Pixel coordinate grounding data
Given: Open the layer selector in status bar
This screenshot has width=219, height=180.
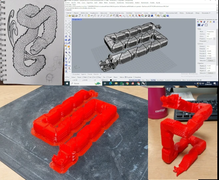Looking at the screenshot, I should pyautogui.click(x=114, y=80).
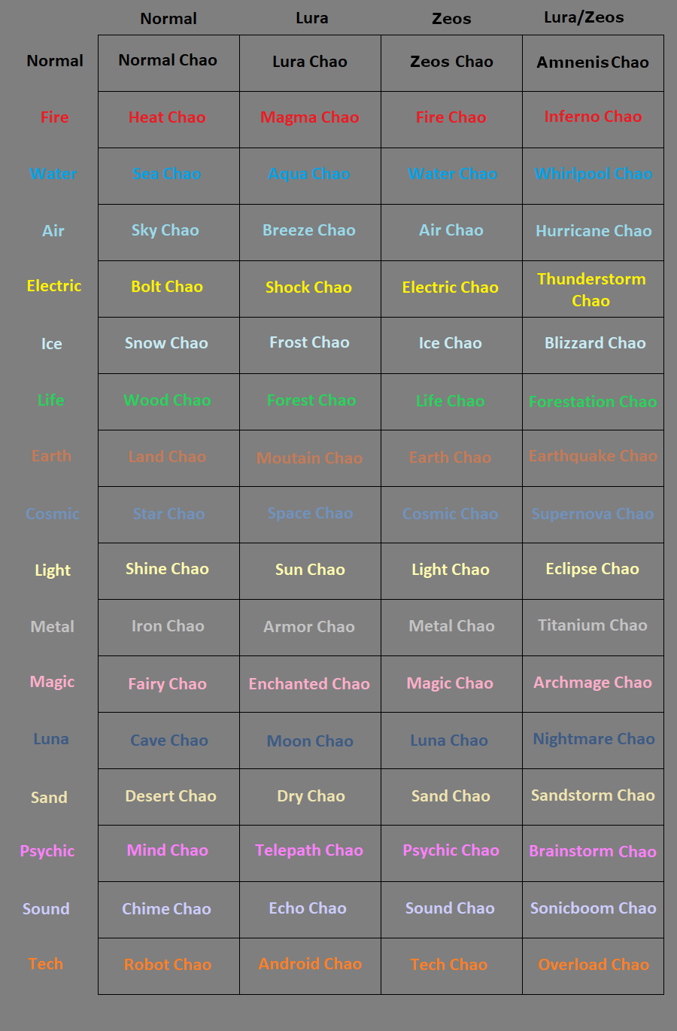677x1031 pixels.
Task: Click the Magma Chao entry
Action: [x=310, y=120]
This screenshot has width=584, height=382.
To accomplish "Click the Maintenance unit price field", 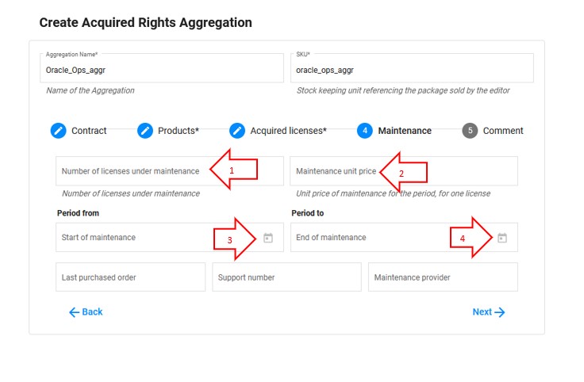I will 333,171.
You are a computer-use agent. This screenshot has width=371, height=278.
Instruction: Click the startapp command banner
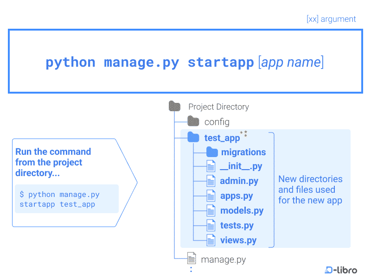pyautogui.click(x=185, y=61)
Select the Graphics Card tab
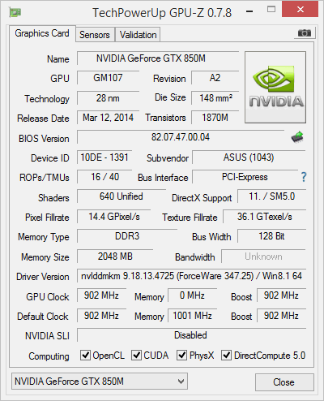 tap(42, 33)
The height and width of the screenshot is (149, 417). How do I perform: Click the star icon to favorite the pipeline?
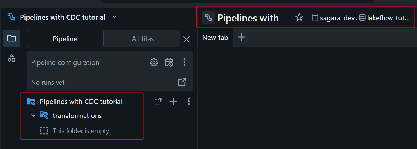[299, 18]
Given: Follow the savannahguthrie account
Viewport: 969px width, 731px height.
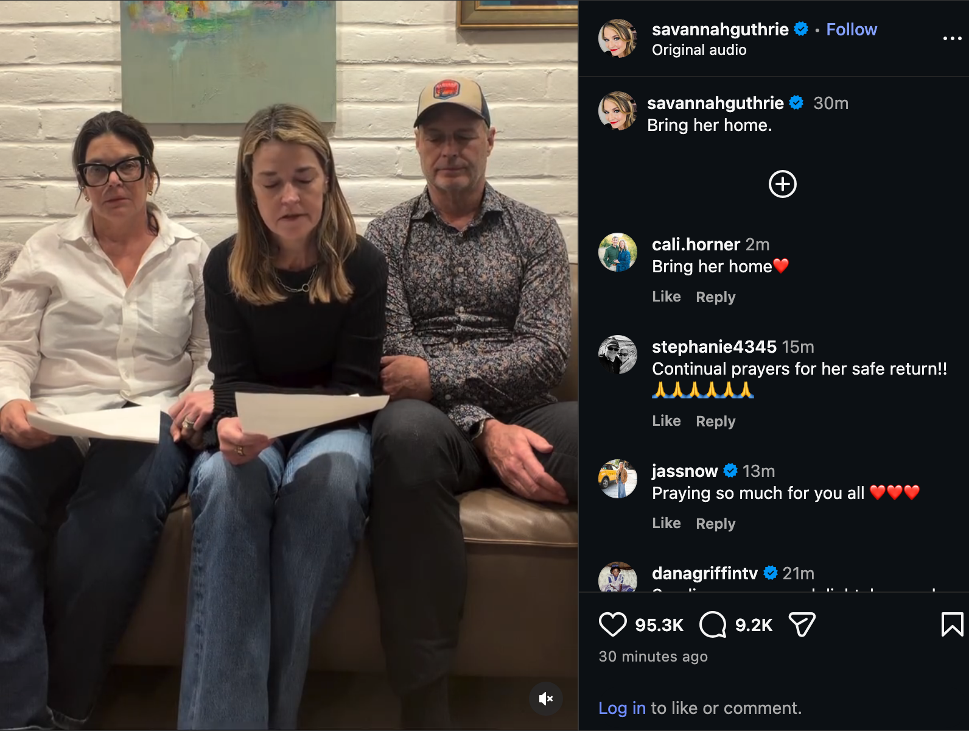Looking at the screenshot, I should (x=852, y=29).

TASK: Filter the entries down to the lines with the word "Given" in them.

RESPONSE TO THE TASK:
Given: Open the layer selector in status bar
Given: Follow the savannahguthrie account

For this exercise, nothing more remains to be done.